Dans la capitale, cinq millions d'habitants vivent pour la quatrième semaine consécutive barricadés chez eux, par peur des balles perdues.

Sans eau ni électricité, avec des stocks de nourriture quasiment à sec et de moins en moins d'argent en poche, ils survivent sous une chaleur écrasante grâce à des réseaux de solidarité entre voisins et proches.

Le réseau téléphonique ou internet va et vient au gré des efforts des compagnies de télécommunications qui peinent à trouver du carburant pour faire tourner les générateurs.

Depuis le 15 avril, les combats opposent le camp du chef de l'armée Abdel Fattah al-Burhane et celui du patron des Forces de soutien rapide (FSR) Mohamed Hamdane Daglo, qui avaient pourtant mené ensemble un putsch en 2021.

Les nombreuses trêves annoncées n'ont quasiment pas été respectées et l'ONG Acled dénombre déjà plus de 750 morts dans le pays. Les autorités soudanaises recensent quant à elles 5000 blessés.

Négociations difficiles en Arabie saoudite

De l'autre côté de la mer Rouge, à Jeddah en Arabie saoudite, les émissaires des deux camps sont censés négocier une trêve. Ces «pré-discussions» sont uniquement «techniques», tempèrent depuis plusieurs jours les négociateurs soudanais et internationaux.
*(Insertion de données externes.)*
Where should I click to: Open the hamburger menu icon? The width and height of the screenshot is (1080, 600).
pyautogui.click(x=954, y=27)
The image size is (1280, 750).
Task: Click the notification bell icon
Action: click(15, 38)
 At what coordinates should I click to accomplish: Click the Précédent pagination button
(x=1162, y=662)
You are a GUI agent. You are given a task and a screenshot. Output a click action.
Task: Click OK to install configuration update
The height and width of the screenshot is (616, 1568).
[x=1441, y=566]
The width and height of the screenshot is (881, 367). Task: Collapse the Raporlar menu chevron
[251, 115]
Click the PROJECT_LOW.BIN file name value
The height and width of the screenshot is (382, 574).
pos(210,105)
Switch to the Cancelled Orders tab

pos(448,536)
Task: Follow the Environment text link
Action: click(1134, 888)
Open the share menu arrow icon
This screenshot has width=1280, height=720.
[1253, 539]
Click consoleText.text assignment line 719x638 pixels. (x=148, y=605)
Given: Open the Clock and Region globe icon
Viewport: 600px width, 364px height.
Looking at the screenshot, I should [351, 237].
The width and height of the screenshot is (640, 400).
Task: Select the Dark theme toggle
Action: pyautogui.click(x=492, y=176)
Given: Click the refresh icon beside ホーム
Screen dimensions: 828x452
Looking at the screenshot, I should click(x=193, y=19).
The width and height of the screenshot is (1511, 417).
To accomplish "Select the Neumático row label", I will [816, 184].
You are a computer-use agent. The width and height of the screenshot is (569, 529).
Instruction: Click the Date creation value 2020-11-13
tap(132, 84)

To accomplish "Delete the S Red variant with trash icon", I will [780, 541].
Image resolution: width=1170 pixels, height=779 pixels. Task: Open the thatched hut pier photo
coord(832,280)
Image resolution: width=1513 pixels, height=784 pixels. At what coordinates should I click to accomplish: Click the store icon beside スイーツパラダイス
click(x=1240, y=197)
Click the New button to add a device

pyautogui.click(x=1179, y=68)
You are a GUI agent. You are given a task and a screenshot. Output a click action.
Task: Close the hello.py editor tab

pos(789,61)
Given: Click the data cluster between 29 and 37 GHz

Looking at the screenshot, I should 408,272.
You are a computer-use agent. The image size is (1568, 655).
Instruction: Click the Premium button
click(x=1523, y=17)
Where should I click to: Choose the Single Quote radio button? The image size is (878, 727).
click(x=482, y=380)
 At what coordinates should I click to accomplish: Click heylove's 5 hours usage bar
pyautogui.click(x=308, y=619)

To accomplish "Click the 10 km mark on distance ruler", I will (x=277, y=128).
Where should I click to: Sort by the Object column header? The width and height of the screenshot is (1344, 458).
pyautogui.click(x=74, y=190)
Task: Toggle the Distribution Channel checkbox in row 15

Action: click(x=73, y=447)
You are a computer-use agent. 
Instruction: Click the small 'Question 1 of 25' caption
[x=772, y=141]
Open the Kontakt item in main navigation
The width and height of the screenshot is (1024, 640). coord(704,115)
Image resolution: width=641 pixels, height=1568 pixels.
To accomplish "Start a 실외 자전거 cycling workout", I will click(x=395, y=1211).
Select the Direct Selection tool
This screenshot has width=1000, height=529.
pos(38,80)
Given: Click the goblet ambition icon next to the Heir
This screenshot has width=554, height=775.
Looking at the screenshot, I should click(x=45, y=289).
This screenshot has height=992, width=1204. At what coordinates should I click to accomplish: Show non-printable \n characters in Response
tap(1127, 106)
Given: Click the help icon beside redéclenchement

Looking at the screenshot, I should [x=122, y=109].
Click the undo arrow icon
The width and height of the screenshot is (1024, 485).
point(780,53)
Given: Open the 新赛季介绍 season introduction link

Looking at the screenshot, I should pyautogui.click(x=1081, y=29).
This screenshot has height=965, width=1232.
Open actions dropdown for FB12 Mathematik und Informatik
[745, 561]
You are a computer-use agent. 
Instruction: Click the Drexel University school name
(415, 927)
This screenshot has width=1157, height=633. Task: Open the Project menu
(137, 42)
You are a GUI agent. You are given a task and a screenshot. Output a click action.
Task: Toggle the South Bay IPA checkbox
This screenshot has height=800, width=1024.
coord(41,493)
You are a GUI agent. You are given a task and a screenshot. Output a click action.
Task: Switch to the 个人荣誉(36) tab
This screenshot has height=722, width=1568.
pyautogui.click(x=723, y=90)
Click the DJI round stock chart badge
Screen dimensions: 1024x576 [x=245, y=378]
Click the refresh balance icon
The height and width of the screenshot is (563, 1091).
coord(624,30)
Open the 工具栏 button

Elles ne concernent aucun volet politique dans un pays en plein marasme depuis le putsch de 2021. Elles se limiteront, assurent les experts, à dégager des corridors sécurisés pour l'aide humanitaire qui arrive sur la côte est, à Port-Soudan, afin de nourrir et soigner les civils pris au piège à Khartoum et au Darfour, autre région très touchée par les affrontements, située dans l'ouest frontalier du Tchad.

Dans ces deux zones, quasiment plus aucun hôpital ne fonctionne et les réserves humanitaires ont été bombardées ou pillées dans leur majorité.

Les pourparlers à Jeddah n'ont cependant pas débouché sur des «progrès majeurs» pour l'instant, affirme à l'AFP un diplomate saoudien au deuxième jour des discussions. Le responsable de l'ONU pour les affaires humanitaires, Martin Griffiths, arrivé dimanche à Jeddah, a demandé à y participer.

Pour la spécialiste du Soudan Kholood Khair, le manque de résultat n'est pas surprenant. Avec ces pourparlers, les deux camps cherchent surtout «à s'attirer les bonnes grâces des Saoudiens et des Américains, plutôt que d'arriver à un accord», dit-elle à l'AFP.

De plus, les partisans d'un pouvoir civil, écartés depuis le putsch et qui font le lien avec les humanitaires sur le terrain, ne sont pas représentés à Jeddah. Tout comme les acteurs qui pourraient changer la donne, comme les Emirats arabes unis, grands alliés de Daglo, et l'Egypte, partenaire historique de l'armée soudanaise. Ces deux pays «sont les seuls qui sont parvenus jusqu'ici à arracher une trêve et à la faire respecter, dit-elle.

La guerre a débuté le 15 avril après l'échec des négociations politiques sur l'intégration des FSR à l'armée.

Tentatives fragiles de l'Union africaine pour rétablir le dialogue

Parallèlement aux Américains et Saoudiens, l'Union africaine, qui a suspendu le Soudan en 2021 et n'a donc plus de grands leviers de pression, et l'Igad, le bloc régional d'Afrique de l'Est dont fait partie le pays, tentent d'organiser des discussions sous l'égide du président du Soudan du Sud, Salva Kiir.

Ce dernier a reçu lundi à Juba un émissaire du général Burhane, pour qui les discussions de Jeddah ne diminuent pas «le rôle que l'Igad et le président Salva Kiir» pourrait jouer dans les négociations entre les deux généraux.

Les combats ont provoqué un vaste exode des habitants des régions touchées, l'ONU parlant de 335'000 déplacés et 117'000 réfugiés. En pleine crise économique, l'Egypte a déjà accueilli plus de 60'000 réfugiés soudanais.

Son chef de la diplomatie, Sameh Choukri, était lundi au Tchad, un autre voisin du Soudan, qui a accueilli plus de 57'000 personnes fuyant la guerre.